Exercise: Rewrite the listing, beginning at the line that has "Toggle distraction-free fullscreen mode" and stopping after the line that has "(1541, 549)". Replace "Select" with "Choose" and leave everything else unchanged.

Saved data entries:
______________________________

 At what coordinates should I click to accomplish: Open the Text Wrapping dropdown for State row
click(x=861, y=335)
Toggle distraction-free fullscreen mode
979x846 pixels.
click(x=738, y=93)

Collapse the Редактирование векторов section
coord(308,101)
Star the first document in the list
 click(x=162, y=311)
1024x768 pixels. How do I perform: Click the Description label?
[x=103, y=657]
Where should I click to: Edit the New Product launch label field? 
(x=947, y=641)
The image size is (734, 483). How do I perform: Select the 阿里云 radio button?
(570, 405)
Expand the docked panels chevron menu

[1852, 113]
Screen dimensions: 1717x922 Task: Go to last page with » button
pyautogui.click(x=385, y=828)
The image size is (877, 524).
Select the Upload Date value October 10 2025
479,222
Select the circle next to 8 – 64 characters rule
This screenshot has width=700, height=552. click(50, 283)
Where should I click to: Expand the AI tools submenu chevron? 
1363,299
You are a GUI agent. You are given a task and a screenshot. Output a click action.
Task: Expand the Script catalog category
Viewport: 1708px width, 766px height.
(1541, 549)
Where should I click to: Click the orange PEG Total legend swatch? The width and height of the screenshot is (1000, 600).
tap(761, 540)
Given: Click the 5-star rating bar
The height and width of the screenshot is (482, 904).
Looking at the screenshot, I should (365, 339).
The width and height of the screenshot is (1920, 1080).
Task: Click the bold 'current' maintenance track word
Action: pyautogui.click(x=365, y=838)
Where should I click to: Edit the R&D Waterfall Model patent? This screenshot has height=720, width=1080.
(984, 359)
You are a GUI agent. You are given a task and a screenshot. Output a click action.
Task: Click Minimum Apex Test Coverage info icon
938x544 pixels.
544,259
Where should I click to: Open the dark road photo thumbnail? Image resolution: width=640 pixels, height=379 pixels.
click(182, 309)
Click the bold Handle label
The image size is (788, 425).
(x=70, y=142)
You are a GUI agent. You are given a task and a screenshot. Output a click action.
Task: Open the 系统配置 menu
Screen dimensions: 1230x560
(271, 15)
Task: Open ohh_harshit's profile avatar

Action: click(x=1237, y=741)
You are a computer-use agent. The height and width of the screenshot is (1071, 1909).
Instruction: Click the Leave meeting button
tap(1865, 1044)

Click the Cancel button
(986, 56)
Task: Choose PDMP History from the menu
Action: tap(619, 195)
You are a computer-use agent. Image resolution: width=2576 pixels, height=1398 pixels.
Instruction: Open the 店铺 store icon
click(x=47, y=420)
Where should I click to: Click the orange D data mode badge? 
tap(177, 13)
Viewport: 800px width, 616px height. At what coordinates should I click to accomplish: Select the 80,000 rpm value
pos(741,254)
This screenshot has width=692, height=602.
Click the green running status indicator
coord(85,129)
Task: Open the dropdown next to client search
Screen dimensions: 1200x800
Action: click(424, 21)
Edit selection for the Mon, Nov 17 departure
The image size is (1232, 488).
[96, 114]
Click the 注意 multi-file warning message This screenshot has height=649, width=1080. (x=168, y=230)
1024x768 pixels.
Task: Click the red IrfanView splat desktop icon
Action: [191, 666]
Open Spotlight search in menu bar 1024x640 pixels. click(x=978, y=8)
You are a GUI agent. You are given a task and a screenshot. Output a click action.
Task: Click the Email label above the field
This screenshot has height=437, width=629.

______________________________

Solution:
Toggle distraction-free fullscreen mode
979x846 pixels.
click(x=738, y=93)

Collapse the Редактирование векторов section
coord(308,101)
Star the first document in the list
 click(x=162, y=311)
1024x768 pixels. How do I perform: Click the Description label?
[x=103, y=657]
Where should I click to: Edit the New Product launch label field? 
(x=947, y=641)
The image size is (734, 483). How do I perform: Choose the 阿里云 radio button?
(570, 405)
Expand the docked panels chevron menu

[1852, 113]
Screen dimensions: 1717x922 Task: Go to last page with » button
pyautogui.click(x=385, y=828)
The image size is (877, 524).
Choose the Upload Date value October 10 2025
479,222
Choose the circle next to 8 – 64 characters rule
This screenshot has width=700, height=552. click(50, 283)
Where should I click to: Expand the AI tools submenu chevron? 
1363,299
You are a GUI agent. You are given a task and a screenshot. Output a click action.
Task: Expand the Script catalog category
Viewport: 1708px width, 766px height.
(1541, 549)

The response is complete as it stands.